── Article

Agree. I'll do in v2.
>
> > + if (lb_vip->vip_port) {
> > + ds_put_format(&unsnat_match, " && %s.dst == %d",
> > + is_udp ? "udp" : "tcp", lb_vip->vip_port);
> > + }
> > +
> > + ovn_lflow_add_with_hint(lflows, od, S_ROUTER_IN_UNSNAT, 120,
> > + ds_cstr(&unsnat_match), "next;", &lb->header_);
> > +
> > + ds_destroy(&unsnat_match);
> > + }
> > +
> > if (!od->l3dgw_port || !od->l3redirect_port || !lb_vip->n_backends) {
> > return;
> > }
> > @@ -7616,19 +7649,11 @@ add_router_lb_flow(struct hmap *lflows, struct ovn_datapath *od,
> > * router has a gateway router port associated.

────

*Written instruction a*
In two sentences, what does the patch excerpt say?
The rows that follow are unrelated to the patch excerpt.

── Rows

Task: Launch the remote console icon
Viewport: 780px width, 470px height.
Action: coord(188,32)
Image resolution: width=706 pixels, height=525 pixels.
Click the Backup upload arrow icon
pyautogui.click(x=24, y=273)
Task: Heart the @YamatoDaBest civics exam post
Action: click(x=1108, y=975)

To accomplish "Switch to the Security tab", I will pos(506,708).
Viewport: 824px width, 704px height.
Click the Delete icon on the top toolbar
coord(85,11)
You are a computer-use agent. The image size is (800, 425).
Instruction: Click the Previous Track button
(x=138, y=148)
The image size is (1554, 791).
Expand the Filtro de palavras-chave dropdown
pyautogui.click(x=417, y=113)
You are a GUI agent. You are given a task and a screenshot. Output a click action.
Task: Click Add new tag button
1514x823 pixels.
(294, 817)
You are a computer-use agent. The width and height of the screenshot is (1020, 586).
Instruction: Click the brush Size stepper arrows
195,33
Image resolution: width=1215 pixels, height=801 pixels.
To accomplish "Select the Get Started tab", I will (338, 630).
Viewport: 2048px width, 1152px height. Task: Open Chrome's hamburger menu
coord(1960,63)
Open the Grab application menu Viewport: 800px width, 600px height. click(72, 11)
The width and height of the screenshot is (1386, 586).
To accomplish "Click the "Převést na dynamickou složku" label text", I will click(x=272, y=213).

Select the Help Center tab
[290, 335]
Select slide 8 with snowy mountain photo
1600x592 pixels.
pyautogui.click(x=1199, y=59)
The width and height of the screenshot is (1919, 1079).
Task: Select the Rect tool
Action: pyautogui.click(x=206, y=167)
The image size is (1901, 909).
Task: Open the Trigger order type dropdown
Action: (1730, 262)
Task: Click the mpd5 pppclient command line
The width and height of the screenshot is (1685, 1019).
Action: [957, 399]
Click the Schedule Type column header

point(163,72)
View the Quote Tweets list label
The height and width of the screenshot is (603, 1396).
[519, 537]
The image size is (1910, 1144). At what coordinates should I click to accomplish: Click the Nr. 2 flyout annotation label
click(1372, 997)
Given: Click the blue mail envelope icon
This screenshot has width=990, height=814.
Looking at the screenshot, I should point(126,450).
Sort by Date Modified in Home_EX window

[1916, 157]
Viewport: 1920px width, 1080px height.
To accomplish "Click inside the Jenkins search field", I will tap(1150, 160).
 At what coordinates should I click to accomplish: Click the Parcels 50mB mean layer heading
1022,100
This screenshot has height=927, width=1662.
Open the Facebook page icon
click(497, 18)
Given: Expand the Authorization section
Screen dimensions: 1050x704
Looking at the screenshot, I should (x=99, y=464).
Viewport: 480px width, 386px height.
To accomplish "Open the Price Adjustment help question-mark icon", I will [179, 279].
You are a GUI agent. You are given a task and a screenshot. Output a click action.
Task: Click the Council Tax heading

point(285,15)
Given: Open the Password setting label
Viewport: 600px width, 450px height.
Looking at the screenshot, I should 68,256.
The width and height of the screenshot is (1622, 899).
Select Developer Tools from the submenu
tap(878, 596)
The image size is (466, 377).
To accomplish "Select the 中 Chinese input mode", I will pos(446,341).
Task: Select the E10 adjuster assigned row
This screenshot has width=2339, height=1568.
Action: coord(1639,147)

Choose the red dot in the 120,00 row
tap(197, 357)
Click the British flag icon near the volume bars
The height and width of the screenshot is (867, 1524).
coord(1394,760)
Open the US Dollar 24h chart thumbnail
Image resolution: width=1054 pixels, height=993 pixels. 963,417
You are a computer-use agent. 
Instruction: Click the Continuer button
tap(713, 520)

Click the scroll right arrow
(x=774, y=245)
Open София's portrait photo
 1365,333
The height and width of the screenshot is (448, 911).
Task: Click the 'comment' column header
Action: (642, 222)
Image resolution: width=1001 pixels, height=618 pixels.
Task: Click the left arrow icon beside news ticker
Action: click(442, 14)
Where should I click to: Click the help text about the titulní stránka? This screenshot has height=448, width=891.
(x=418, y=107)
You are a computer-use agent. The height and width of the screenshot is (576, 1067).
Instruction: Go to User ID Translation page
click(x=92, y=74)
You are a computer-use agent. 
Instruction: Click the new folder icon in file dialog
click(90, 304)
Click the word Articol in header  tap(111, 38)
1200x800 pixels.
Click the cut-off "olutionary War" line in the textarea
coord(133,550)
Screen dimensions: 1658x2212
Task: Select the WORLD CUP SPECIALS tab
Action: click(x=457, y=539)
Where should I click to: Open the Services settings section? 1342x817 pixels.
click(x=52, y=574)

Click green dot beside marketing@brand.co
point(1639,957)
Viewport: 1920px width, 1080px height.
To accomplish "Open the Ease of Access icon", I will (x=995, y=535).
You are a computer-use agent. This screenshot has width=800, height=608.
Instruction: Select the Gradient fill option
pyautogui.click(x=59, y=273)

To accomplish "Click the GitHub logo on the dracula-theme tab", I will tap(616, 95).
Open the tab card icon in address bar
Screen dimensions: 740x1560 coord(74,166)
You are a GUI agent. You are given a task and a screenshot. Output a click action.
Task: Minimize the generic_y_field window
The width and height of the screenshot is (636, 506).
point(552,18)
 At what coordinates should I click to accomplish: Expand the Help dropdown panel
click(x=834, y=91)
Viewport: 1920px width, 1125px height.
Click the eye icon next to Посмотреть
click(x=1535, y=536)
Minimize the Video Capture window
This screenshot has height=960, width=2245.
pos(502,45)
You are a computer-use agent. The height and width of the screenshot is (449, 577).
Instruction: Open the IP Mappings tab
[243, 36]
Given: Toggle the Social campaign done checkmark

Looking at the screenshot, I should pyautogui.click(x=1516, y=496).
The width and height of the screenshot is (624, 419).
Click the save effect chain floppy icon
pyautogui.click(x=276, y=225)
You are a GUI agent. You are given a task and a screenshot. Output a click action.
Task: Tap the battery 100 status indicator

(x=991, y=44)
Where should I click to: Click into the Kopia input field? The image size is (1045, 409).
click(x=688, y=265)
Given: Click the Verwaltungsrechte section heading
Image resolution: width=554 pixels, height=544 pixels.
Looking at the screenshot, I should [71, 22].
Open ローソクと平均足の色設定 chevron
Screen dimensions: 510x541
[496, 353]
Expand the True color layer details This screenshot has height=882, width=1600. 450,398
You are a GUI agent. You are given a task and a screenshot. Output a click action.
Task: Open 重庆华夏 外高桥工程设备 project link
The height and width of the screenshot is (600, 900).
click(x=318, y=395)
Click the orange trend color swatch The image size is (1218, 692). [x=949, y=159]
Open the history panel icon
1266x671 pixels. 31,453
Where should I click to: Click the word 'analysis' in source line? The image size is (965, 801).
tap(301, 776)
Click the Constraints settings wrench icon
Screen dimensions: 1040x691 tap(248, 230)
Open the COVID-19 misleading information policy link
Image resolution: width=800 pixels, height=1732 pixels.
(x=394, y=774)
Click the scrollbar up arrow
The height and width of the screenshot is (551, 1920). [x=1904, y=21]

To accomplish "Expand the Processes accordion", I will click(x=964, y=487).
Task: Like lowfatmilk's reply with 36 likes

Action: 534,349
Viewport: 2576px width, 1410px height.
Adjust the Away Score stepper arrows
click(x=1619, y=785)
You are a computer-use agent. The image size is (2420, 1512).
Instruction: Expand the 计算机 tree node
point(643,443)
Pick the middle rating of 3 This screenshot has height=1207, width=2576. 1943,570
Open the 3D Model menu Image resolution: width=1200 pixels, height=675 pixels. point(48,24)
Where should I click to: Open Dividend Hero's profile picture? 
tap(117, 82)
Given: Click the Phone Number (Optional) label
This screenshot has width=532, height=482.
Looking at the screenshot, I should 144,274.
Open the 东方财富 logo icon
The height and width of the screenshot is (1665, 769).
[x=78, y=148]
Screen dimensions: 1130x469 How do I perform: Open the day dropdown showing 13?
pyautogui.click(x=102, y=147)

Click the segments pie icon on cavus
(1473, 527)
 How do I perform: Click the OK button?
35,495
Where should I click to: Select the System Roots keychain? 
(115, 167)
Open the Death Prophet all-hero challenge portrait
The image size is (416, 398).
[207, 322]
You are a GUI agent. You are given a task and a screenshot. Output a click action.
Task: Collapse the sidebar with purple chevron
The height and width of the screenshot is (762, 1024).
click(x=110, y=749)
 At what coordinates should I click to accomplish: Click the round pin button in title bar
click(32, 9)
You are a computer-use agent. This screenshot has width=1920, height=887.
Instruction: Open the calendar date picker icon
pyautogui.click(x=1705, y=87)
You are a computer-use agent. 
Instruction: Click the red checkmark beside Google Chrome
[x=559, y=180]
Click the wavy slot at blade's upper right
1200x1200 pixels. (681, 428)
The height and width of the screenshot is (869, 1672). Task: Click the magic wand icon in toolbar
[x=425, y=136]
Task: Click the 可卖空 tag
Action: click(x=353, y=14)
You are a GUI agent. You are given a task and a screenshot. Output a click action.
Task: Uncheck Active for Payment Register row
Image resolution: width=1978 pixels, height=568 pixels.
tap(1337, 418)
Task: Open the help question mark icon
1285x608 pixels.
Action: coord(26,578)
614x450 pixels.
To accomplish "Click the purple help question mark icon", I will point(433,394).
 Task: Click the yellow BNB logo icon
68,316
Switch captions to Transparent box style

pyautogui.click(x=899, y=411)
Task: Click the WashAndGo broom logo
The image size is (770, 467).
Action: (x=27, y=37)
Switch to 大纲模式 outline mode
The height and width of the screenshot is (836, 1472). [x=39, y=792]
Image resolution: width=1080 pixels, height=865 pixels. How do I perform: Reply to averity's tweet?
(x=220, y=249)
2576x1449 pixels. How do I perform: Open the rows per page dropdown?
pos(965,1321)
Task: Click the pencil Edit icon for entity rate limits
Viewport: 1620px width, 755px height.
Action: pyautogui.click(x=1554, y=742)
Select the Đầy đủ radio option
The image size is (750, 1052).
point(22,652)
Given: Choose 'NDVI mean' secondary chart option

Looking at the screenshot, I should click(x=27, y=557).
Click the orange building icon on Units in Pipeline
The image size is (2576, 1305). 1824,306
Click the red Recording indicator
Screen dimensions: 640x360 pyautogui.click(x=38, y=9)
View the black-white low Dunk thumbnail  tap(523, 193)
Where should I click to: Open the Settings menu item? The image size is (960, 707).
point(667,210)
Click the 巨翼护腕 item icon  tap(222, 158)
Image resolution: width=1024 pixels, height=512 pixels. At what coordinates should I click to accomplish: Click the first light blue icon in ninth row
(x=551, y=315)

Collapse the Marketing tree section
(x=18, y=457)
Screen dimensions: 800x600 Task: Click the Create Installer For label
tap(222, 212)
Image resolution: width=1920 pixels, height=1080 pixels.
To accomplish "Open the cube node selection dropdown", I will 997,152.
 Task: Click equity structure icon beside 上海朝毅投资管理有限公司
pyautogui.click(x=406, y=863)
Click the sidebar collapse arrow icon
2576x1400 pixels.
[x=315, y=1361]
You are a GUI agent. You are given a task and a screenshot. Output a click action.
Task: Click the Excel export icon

────

*Written instruction b*
Can you copy out the rows starting at the line that contains "Where should I click to: Open the Services" and ending at the line that contains "should pyautogui.click(x=1516, y=496).", but change "Gradient fill" to "Solid fill" and leave everything else as it is?

*Written reply a*
The reply agrees to make the change in v2. It then quotes a diff that adds a UDP or TCP destination-port condition to unsnat_match when lb_vip->vip_port is set, adds a flow in S_ROUTER_IN_UNSNAT at priority 120 with the action "next;", destroys the match string, and returns early if the datapath lacks l3dgw_port or l3redirect_port or the VIP has no backends.

*Written reply b*
Where should I click to: Open the Services settings section? 1342x817 pixels.
click(x=52, y=574)

Click green dot beside marketing@brand.co
point(1639,957)
Viewport: 1920px width, 1080px height.
To accomplish "Open the Ease of Access icon", I will (x=995, y=535).
You are a computer-use agent. This screenshot has width=800, height=608.
Instruction: Select the Solid fill option
pyautogui.click(x=59, y=273)

To accomplish "Click the GitHub logo on the dracula-theme tab", I will tap(616, 95).
Open the tab card icon in address bar
Screen dimensions: 740x1560 coord(74,166)
You are a GUI agent. You are given a task and a screenshot. Output a click action.
Task: Minimize the generic_y_field window
The width and height of the screenshot is (636, 506).
point(552,18)
 At what coordinates should I click to accomplish: Expand the Help dropdown panel
click(x=834, y=91)
Viewport: 1920px width, 1125px height.
Click the eye icon next to Посмотреть
click(x=1535, y=536)
Minimize the Video Capture window
This screenshot has height=960, width=2245.
pos(502,45)
You are a computer-use agent. The height and width of the screenshot is (449, 577).
Instruction: Open the IP Mappings tab
[243, 36]
Given: Toggle the Social campaign done checkmark

Looking at the screenshot, I should pyautogui.click(x=1516, y=496).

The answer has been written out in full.